Down in Columbus, four decisions of consequence (to me, anyway), though none of them earthshaking. In Mynes v. Brooks, the court holds that an order granting or denying arbitration is immediately appealable, even when there are other parties in the case not subject to the arbitration provision, and even when there's no 54(B) language in the journal entry. In State Farm v. Grace, the court holds that the 2001 amendment to Ohio's uninsured motorists law allows insurance companies to exclude from UM claims any money paid under the medical payments coverage; three Supreme Court decisions prior to the amendment had forbidden the practice.
State v. Robinson involved an assault in which the defendant had smashed the victim's cell phone while the latter was trying to call the police. He was charged and convicted of disrupting public services under RC 2909.04, but the 4th District reversed, concluding that the statute prohibited only "substantial" interference with public emergency systems, not the destruction of a single phone. Other courts had concluded to the contrary, and the Supreme Court unanimously sides with them and reinstates Robinson's conviction.
A spirit of togetherness also imbued the court's decision in State v. McCausland. The case involved a drunk driving charge tried to the bench, and at the conclusion of the the evidence, the judge summarized the testimony in detail and -- there's a surprise -- found McCausland guilty. McCausland appealed, arguing that his attorney had been denied the right to present closing argument. There's some good case law out there holding that closing argument is a vital aspect of the constitutional right to present a defense, and denial of it is error, but none of that case law holds that the right can't be waived. The Supreme Court, as did the 12th District, concludes that the attorney did just that by not asking for closing, or objecting to the judge's proceeding to a decision.

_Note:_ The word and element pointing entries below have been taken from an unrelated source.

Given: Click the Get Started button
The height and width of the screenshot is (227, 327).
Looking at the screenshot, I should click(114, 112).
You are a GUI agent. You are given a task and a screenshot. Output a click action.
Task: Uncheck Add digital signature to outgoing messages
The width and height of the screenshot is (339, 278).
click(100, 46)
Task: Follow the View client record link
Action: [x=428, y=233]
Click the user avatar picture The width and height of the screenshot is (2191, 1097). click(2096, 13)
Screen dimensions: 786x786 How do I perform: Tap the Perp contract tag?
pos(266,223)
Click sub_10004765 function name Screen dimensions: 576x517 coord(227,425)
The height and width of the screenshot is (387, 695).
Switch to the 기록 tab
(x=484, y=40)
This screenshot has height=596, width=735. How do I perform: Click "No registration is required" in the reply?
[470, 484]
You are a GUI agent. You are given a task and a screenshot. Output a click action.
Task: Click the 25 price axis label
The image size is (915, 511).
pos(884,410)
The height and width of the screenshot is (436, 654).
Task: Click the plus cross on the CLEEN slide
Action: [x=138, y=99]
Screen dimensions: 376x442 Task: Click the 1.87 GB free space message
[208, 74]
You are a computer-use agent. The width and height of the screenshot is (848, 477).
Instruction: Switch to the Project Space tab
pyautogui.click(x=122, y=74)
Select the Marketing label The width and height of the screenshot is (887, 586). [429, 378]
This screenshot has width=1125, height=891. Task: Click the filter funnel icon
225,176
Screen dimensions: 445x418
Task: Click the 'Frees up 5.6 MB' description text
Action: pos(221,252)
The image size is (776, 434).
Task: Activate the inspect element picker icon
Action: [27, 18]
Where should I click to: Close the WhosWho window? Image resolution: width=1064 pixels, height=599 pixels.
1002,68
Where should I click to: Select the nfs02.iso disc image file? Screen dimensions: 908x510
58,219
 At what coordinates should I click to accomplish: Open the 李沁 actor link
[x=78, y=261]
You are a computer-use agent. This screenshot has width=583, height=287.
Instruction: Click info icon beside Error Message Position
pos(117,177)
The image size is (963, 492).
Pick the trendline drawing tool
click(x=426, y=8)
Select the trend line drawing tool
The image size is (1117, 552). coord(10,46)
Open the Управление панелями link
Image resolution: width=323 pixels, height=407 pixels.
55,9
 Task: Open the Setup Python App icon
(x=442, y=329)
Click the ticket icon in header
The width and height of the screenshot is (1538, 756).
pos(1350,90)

Last, State v. Crager rears its head again. In Crager, the court had allowed one lab analyst to testify to the DNA results obtained by another, finding that laboratory tests didn't fall under Crawford. The US Supreme Court decided the latter question to the contrary last summer in Melendez-Diaz v. Massachusetts, and two months ago the Ohio Supreme Court vacated its decision in Crager and remanded the case to the trial court for determination of how or whether Melendez-Diaz applied to the particular facts of the case. At the time, I questioned the sense of that, arguing that the court itself should make that determination, since it presented solely a question of law. No doubt chastened by my stinging rebuke, the court reversed itself, last week granting a motion for reconsideration and ordering the parties to brief that issue.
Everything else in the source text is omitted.